Transwestern has hired many interns over the years. In fact, the Chicago office’s very first intern, Scott Becker, is now an EVP with the company. And Adam Seidenberg, who interned last summer, was just brought on as an associate in the firm’s tenant advisory services group. This year’s crop of interns included two seniors from the University of Wisconsin–Madison and two from the University of Michigan’s Ross School of Business. They, like their predecessors, were exposed to every service line within the firm, spending anywhere from one to two weeks with each team. The interns put together mock pitches and assisted with research for real assignments, working alongside industry veterans. The benefits are twofold: the interns get a better sense of what aspects of the business they like best, and the various Transwestern groups see which students might be a long-term fit for their teams, post-graduation.

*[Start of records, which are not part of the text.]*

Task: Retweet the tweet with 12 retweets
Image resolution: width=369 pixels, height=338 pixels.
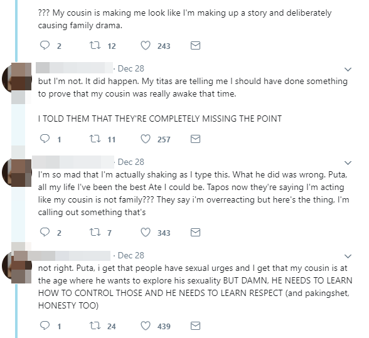Action: point(95,45)
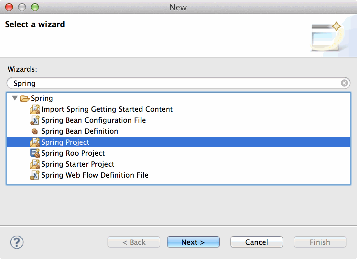
Task: Select Spring Bean Configuration File entry
Action: [93, 120]
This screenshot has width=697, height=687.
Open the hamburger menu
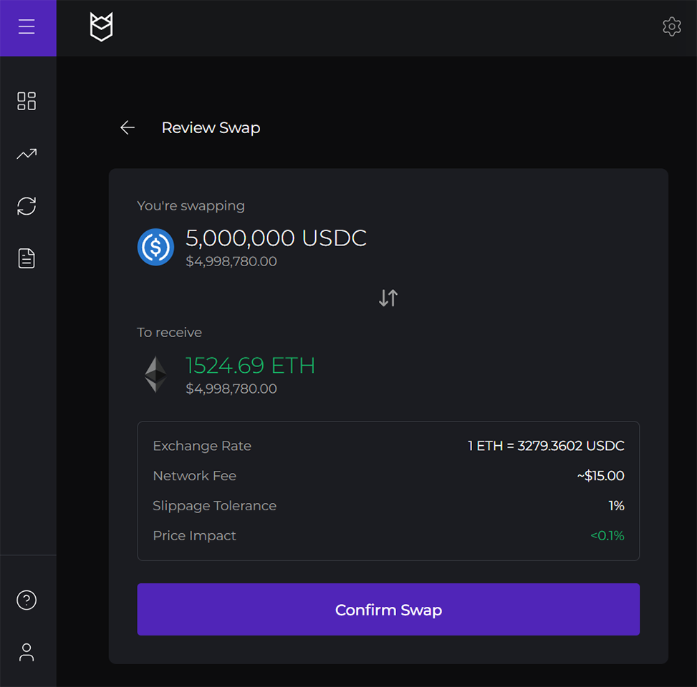coord(27,27)
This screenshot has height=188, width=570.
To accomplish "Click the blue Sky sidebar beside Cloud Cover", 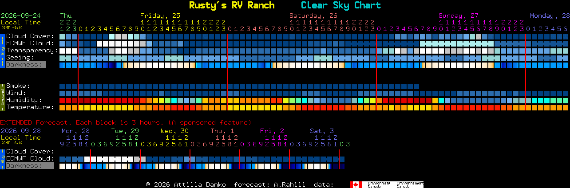I will tap(2, 50).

KTGY Architecture + Planning’s Chicago/Midwest office hosted one intern this summer. Peter Westerfield (center, seated), a senior at the University of Illinois at Urbana-Champaign, wrapped up a 12-week internship that included a trip to KTGY’s HQ in Irvine, CA. Peter says design and development have always been very exciting topics and that the coolest thing to design is something where people will live and work. “You have the opportunity not only to be part of creating something aesthetically pleasing and interesting, but to shape an experience that people will interact with and explore every day.”
Up next for Peter: spending his entire upcoming school year in Spain as a part of the Barcelona Study Abroad Program offered to architecture students during their senior year with the University of Illinois.
Renovo Financial, a private residential rehab lender, welcomed intern Natalie Taylor this summer. A junior at DePaul University, Natalie spent the summer building Renovo’s social media program. That included the launch of an interactive competition called Flip of the Week, where participants can post a photo of their rehabbed property with the hashtag #FeatureMyFlip for a shoutout on Renovo’s social media channels and a chance to receive a cash prize for their project.
“I think real estate is rewarding, and residential real estate has the versatility to be a smart business investment,” says Natalie.